Faithfully repeat each entry below, minus the pictures.

═══ Material for this exercise ═══

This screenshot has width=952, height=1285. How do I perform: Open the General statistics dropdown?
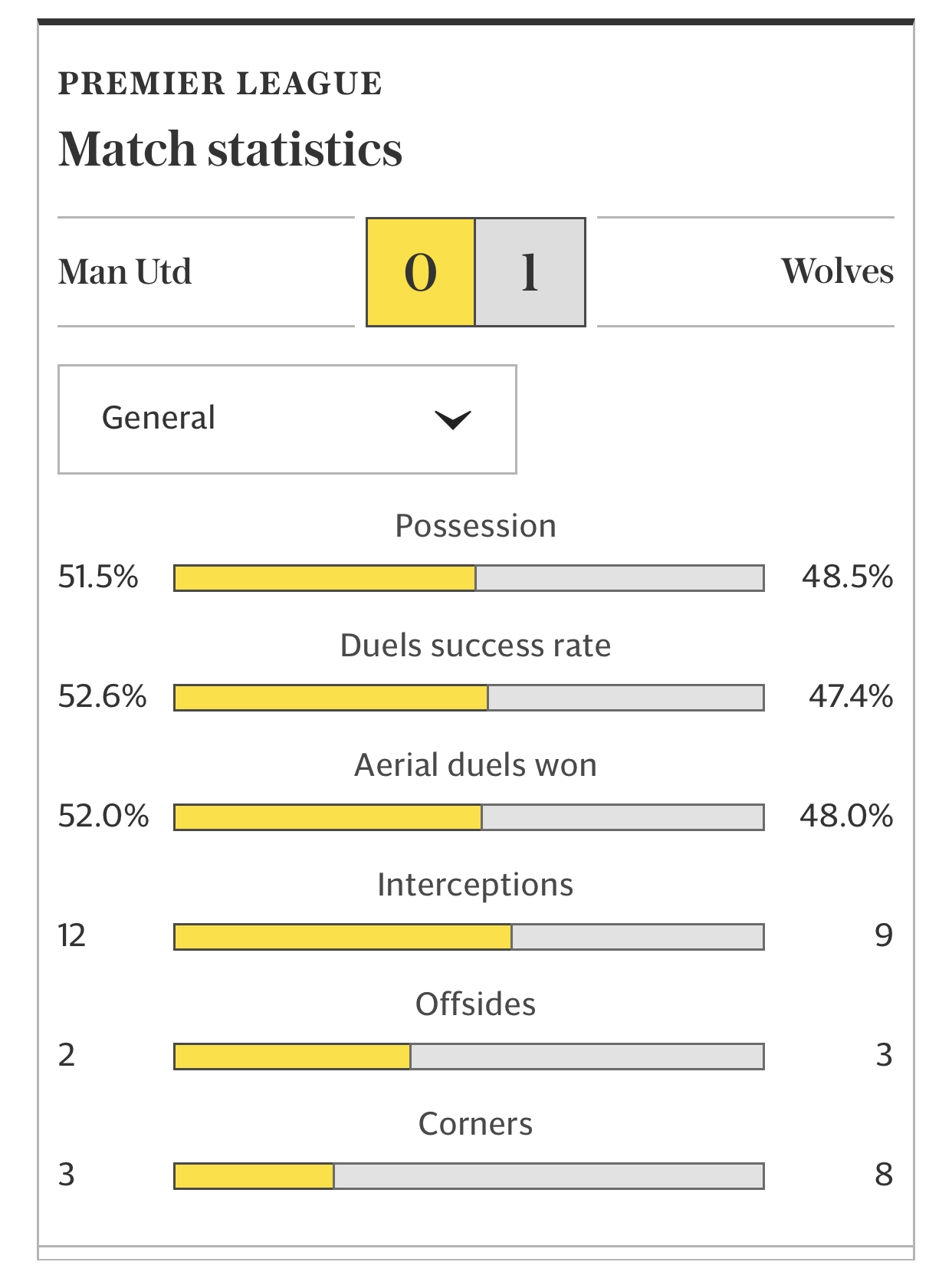coord(287,419)
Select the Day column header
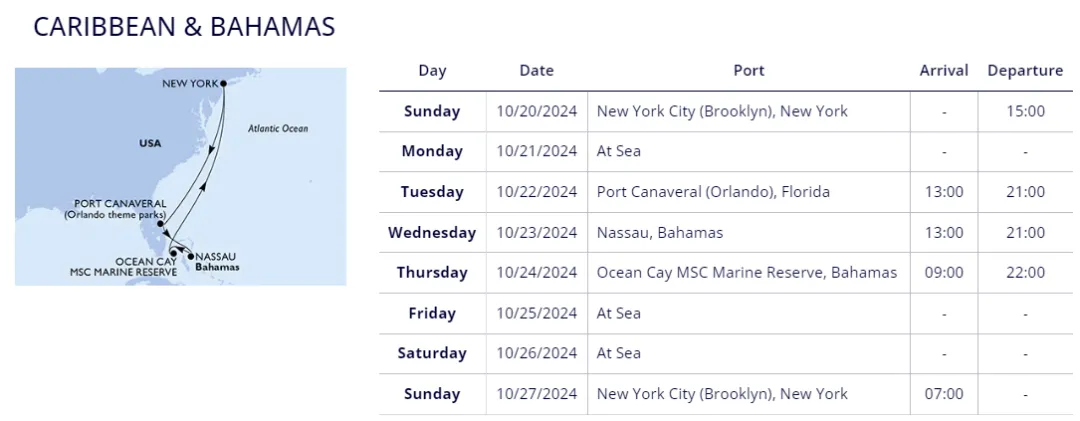This screenshot has width=1080, height=421. coord(433,70)
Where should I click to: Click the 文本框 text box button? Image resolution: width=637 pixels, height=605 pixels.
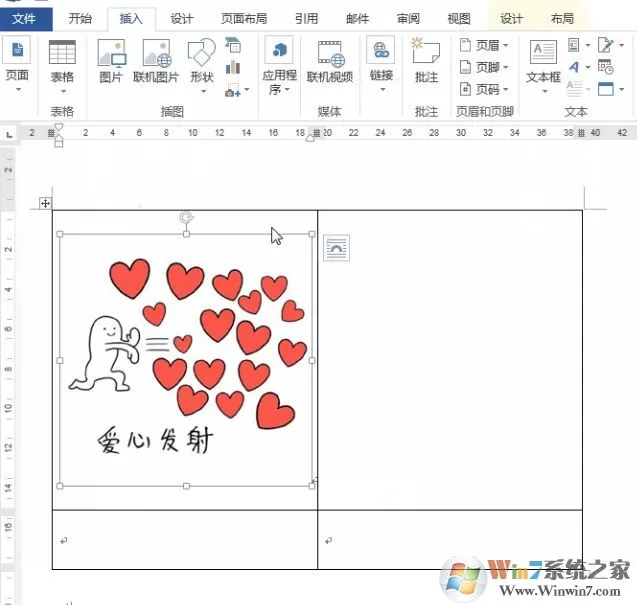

═══

[Task result]
This screenshot has width=952, height=1285. How do I perform: Open the General statistics dropdown?
coord(287,419)
Select the Day column header
This screenshot has width=1080, height=421. coord(433,70)
Where should I click to: Click the 文本框 text box button? Image resolution: width=637 pixels, height=605 pixels.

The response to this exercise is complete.